# Your goal:
Whatever appears in the records, write it out again exactly.

-- Source records follows --

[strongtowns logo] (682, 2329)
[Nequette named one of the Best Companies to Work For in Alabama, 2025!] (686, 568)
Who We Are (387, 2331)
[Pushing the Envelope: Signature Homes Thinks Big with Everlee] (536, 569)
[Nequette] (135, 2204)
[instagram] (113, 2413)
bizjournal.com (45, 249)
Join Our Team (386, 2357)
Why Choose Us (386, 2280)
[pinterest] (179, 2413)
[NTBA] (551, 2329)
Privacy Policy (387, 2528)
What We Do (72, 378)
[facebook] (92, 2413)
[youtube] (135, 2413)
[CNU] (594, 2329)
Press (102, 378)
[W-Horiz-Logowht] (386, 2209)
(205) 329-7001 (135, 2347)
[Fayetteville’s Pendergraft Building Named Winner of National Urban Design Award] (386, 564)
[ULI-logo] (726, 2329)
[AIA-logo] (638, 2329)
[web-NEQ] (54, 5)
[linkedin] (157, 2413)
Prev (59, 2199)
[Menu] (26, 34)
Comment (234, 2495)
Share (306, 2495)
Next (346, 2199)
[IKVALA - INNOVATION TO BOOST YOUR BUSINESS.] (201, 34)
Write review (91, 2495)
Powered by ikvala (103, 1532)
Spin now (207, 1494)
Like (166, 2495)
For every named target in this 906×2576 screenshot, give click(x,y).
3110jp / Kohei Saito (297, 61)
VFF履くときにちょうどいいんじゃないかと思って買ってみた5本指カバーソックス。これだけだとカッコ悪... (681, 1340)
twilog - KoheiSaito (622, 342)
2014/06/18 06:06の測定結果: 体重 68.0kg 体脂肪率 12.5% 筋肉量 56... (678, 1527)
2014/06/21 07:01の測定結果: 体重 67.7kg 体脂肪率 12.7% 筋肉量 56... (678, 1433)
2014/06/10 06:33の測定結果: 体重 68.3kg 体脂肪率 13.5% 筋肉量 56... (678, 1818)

-- Source records concluded --

# Response box:
[strongtowns logo] (682, 2329)
[Nequette named one of the Best Companies to Work For in Alabama, 2025!] (686, 568)
Who We Are (387, 2331)
[Pushing the Envelope: Signature Homes Thinks Big with Everlee] (536, 569)
[Nequette] (135, 2204)
[instagram] (113, 2413)
bizjournal.com (45, 249)
Join Our Team (386, 2357)
Why Choose Us (386, 2280)
[pinterest] (179, 2413)
[NTBA] (551, 2329)
Privacy Policy (387, 2528)
What We Do (72, 378)
[facebook] (92, 2413)
[youtube] (135, 2413)
[CNU] (594, 2329)
Press (102, 378)
[W-Horiz-Logowht] (386, 2209)
(205) 329-7001 (135, 2347)
[Fayetteville’s Pendergraft Building Named Winner of National Urban Design Award] (386, 564)
[ULI-logo] (726, 2329)
[AIA-logo] (638, 2329)
[web-NEQ] (54, 5)
[linkedin] (157, 2413)
Prev (59, 2199)
[Menu] (26, 34)
Comment (234, 2495)
Share (306, 2495)
Next (346, 2199)
[IKVALA - INNOVATION TO BOOST YOUR BUSINESS.] (201, 34)
Write review (91, 2495)
Powered by ikvala (103, 1532)
Spin now (207, 1494)
Like (166, 2495)
For every named target in this 906×2576 screenshot, give click(x,y).
3110jp / Kohei Saito (297, 61)
VFF履くときにちょうどいいんじゃないかと思って買ってみた5本指カバーソックス。これだけだとカッコ悪... (681, 1340)
twilog - KoheiSaito (622, 342)
2014/06/18 06:06の測定結果: 体重 68.0kg 体脂肪率 12.5% 筋肉量 56... (678, 1527)
2014/06/21 07:01の測定結果: 体重 67.7kg 体脂肪率 12.7% 筋肉量 56... (678, 1433)
2014/06/10 06:33の測定結果: 体重 68.3kg 体脂肪率 13.5% 筋肉量 56... (678, 1818)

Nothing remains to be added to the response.